In the name of the Father and of the +Son and of the Holy Spirit. Amen.
Movement. Lots of movement takes place in the story of the Nativity of our Lord:
People moving to their towns of origin to be registered, including Joseph with his betrothed Mary and the unborn Savior yet in Mary's womb. Angels moving out of the realms of glory into time and space to awe the nomadic shepherds before they would move from their fields to a stable in the humble city of David. The Gentile Magi begin their movement, their journey from the east that will take nearly 2 years.
But all these movements aren't isolated instances. They all have an aim, one common purpose. And that purpose is finally The Movement of the night, Jesus, from the relative safety of the womb into His mothers embrace, then eventually laid into the manger in Peaceful sleep.
This movement is what the Quempas communicates so well. The Carol, or rather the Gospel Message of the Carol, is the mover and the children illustrate that for us. Sung from each of the four corners of the nave, they show that the Gospel is not bound in one place or time, but is for “all the people”, as the angel said. And it is the children who sing it, a beautifully poetic pronouncement from the innocent mouths of those of humble estate, even as the beauty of our salvation was wrapped in so innocent a being in this baby, Jesus.

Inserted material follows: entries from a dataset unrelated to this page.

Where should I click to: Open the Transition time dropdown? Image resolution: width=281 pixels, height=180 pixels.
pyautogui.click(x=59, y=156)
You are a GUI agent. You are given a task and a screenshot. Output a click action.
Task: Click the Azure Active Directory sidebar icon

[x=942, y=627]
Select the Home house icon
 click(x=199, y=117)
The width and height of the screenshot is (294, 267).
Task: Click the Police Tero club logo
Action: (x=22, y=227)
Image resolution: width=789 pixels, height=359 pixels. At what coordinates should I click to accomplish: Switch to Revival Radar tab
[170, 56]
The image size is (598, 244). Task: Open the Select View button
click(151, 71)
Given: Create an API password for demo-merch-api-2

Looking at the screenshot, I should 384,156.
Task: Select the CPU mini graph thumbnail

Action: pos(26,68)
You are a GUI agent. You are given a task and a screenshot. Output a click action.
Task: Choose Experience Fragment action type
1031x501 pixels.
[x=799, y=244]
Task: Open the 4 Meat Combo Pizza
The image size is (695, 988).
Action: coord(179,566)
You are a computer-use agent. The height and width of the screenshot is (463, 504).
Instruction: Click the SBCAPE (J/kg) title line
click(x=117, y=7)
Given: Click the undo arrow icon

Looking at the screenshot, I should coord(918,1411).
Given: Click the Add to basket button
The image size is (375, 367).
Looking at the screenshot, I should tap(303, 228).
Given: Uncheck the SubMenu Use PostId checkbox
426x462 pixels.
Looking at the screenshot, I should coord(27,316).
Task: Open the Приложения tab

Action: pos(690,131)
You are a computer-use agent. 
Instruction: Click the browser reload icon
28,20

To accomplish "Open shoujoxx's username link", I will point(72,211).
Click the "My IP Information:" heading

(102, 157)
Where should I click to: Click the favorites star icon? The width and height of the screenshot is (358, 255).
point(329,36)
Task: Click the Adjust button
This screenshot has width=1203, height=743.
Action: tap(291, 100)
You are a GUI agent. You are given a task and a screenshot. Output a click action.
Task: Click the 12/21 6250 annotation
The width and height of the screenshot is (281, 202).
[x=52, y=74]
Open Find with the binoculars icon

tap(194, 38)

You see, this is, after all, God's movement: from heavenly glory, to worldly humiliation; from boundless spirit, to limited body. He restrained His divine movement and allowed Himself to be subject to move merely as a human, for the most part. Jesus moved through life as we must move through life: from infancy in Bethlehem to teenager in Nazareth, to adult throughout the region of Galilee as He preached the Kingdom of heaven into the hearts of the people. His greatest move, though, would come during a three day period in the spring of His 30th year among us. The Christ would make His final step in sacrificing Himself for the sins of the whole world. On Friday he would die, but on Sunday, he would rise, / moving from death to life, defeating death, all death, even your death and the power death has over you, defeating death finally with His life.
By His life He redefined what it meant to be human. It is no longer like the pessimistic saying goes: “You're born, you live, then you die.” We don't move through life toward death; our death took place about 2000 years ago, that's where the consequences of our sin were realized, on the cross. No, we move through life toward more life, eternal life, with the Lord of life. This was the goal of God's movement among us.
Even so, God is not done moving. When Jesus ascended it was as if He ascended into the Sacramental life of the Church, which is His holy Body. He moves in hidden ways now. By His Word He moves through the mouths of your pastors; He moves under simple bread and wine on each altar that will receive Him; He moves in and through water in each font that confesses His name. These are the hidden movements of God among us. And they are all directed to you. He is continually seeking you in Word and Sacrament; bringing you right along with Him. Your life is true life because it is connected to and inseparable from His life. Your life is likewise a dying and rising, daily, as He moves into you by way of your ears and mouth; You listen to Him in His Word, you receive His life in the Sacrament, over and over and over, dying and rising until finally, your earthly journey is over.
But though your movement in this world will some day end, it is not as though you are done moving. For the goal of His Word and Sacrament movement in your life now, is that you would finally be moved to be with Him whenever it is that He calls you home, transferring you from the Church Militant to the Church Triumphant.
This is our hope, and this hope is the source of our joy, at Christmas and every day. So, in joy we sing with the children,
To our king, God ever reigning,
Yet of Mary manhood gaining,
Heav’nly gifts for us obtaining,
Raise your hymns of homage high!
In the name of our King, +Jesus. Amen.